→ **Textauszug**
Und eben dieser Trump dürfte einer der Hauptgründe für das Treffen mit Merkel sein. Der US-Präsident hatte Putin beim Gipfeltreffen zwar hofiert, doch kurz darauf haben die USA neue, massive Sanktionen gegen Russland beschlossen wegen des Giftanschlags auf den russischen Ex-Spion Sergei Skripal, den Grossbritannien Moskau zur Last legt. Eine Meinung, der sich auch Deutschland angeschlossen hat, die neusten Sanktionen trägt Berlin allerdings nicht mit.

Trump treibt Merkel und Putin zudem mit der massiven Kritik und den Sanktionsdrohungen gegen das Pipelineprojekt Nord Stream 2 ins gleiche Boot. Die neue Leitung wird Deutschland direkt mit russischem Gas versorgen. Beim Nato-Gipfel Mitte Juli hatte Trump Berlin scharf angegriffen. «Deutschland ist total von Russland kontrolliert», schimpfte er. Das Land sei wegen der russischen Energielieferungen ein «Gefangener» Putins und zahle Milliarde um Milliarde an Russland, «vor dem wir euch schützen sollen».

Nord Stream 2 wird die Kapazität der Route durch die Ostsee massiv erhöhen und ist Washington schon lange ein Dorn im Auge. Der US-Kongress erwägt deshalb Sanktionen. Kritiker monieren zwar, es gehe Washington dabei weniger um die Energiesicherheit Europas als um den Ausbau der eigenen Flüssiggasexporte nach Europa. Doch nicht nur die USA, auch europäische Staaten kritisieren das deutsch-russische Pipelineprojekt.

Laut Kritikern wird Nord Stream zur Lebensader für Europa – und damit zur Gefahr.

Bisher läuft die Versorgung Europas mit russischem Gas durch die Pipelines Jamal (über Weissrussland und Polen) und Bratstwo, die durch die Ukraine und die Slowakei führt. Insbesondere Bratstwo wird faktisch überflüssig, wenn die beiden Nord-Stream-Linien durch die Ostsee nach Deutschland fertiggestellt sind. Und Jamal wird mit nur einem Viertel der Kapazität von Nord Stream eine untergeordnete Rolle spielen.

Das schade der Energiesicherheit in Europa, sagen die Kritiker. Nord Stream werde zur Lebensader für Europa gemacht, ein Pipeline-Kanal in nicht sehr tiefem Wasser. Unfälle oder auch terroristische Anschläge seien nicht ausgeschlossen und hätten wegen des Mangels an alternativen Transportwegen für Europa schwerwiegende Folgen.

→ **Aufgabenstellung**
Erklären Sie anhand des Textauszugs über Nord Stream 2, warum Kritiker in der neuen Leitung eine Gefahr für die Energiesicherheit Europas sehen. Antworten Sie in ein bis drei Sätzen.

→ **Ausgangsmaterial**
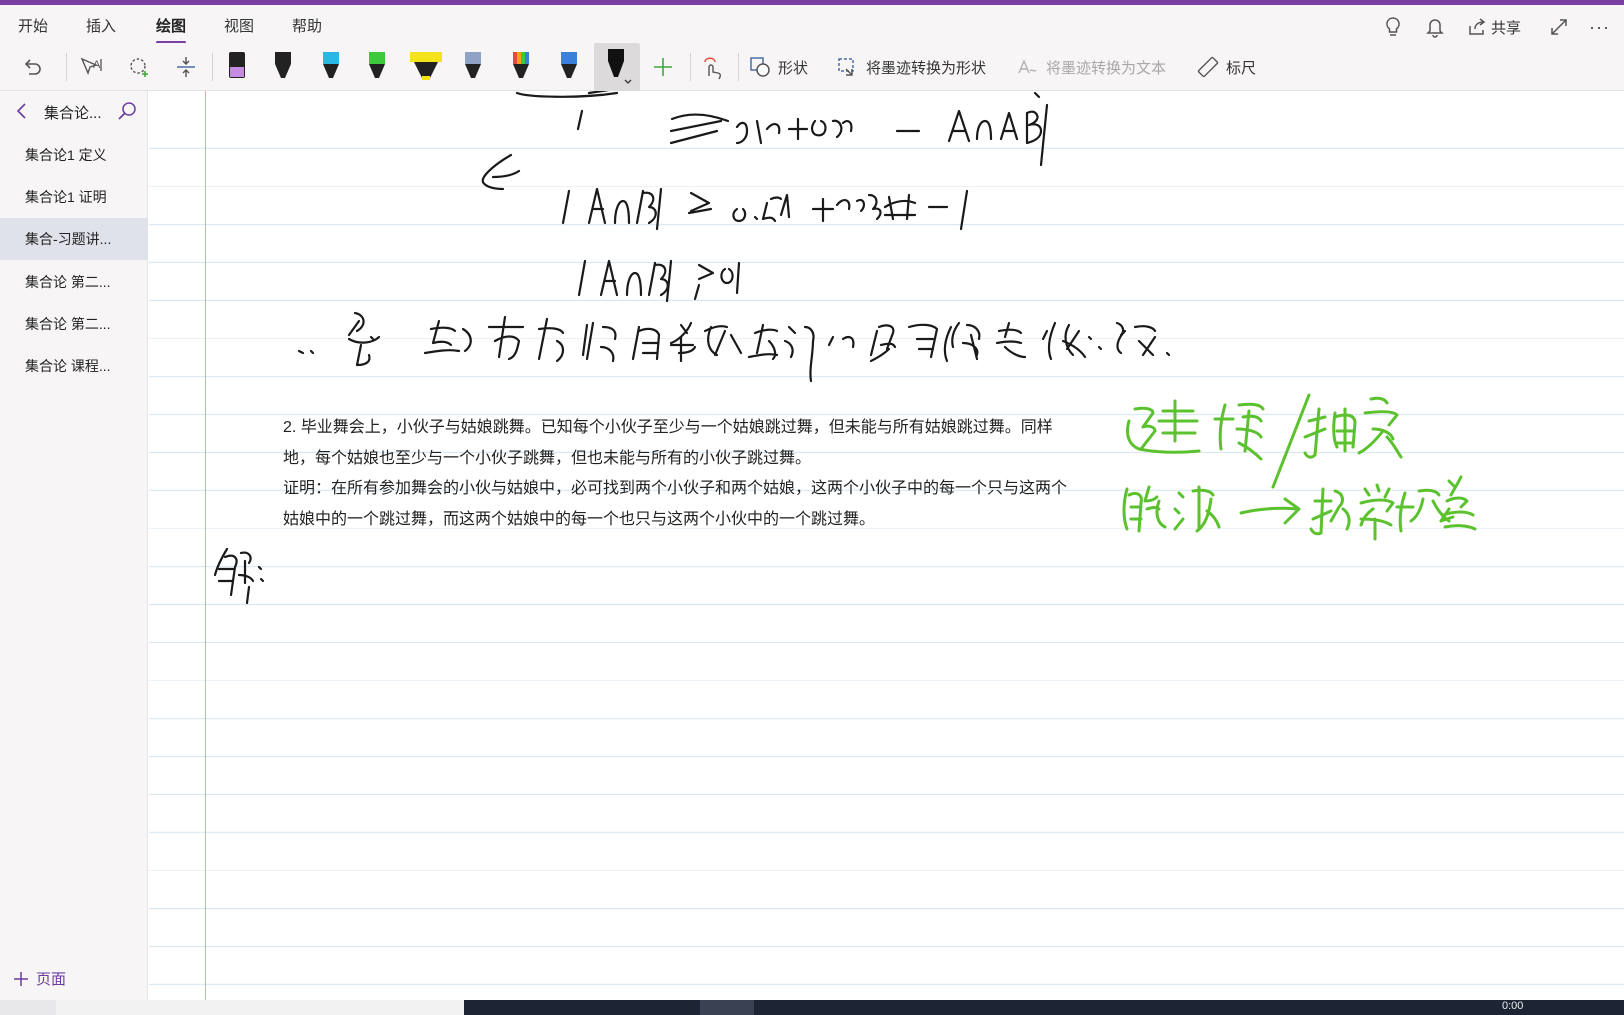 This screenshot has width=1624, height=1015. I want to click on sidebar-page-1: 集合论1 定义, so click(74, 155).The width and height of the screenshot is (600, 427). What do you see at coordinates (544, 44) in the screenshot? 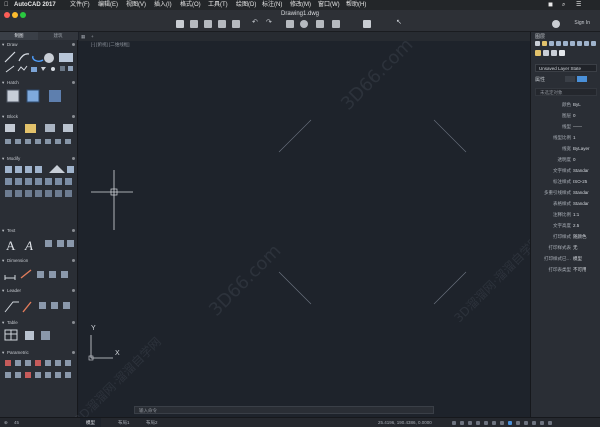
I see `layer-new-icon` at bounding box center [544, 44].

→ **Lösung**
Nach Fertigstellung der beiden Nord-Stream-Linien wird Bratstwo faktisch überflüssig, und Jamal spielt mit nur einem Viertel der Kapazität eine untergeordnete Rolle, sodass Nord Stream zur Lebensader für Europa wird. Diese Leitung liegt in nicht sehr tiefem Wasser, wo Unfälle oder terroristische Anschläge nicht ausgeschlossen sind. Weil es an alternativen Transportwegen mangelt, hätten solche Vorfälle für Europa schwerwiegende Folgen.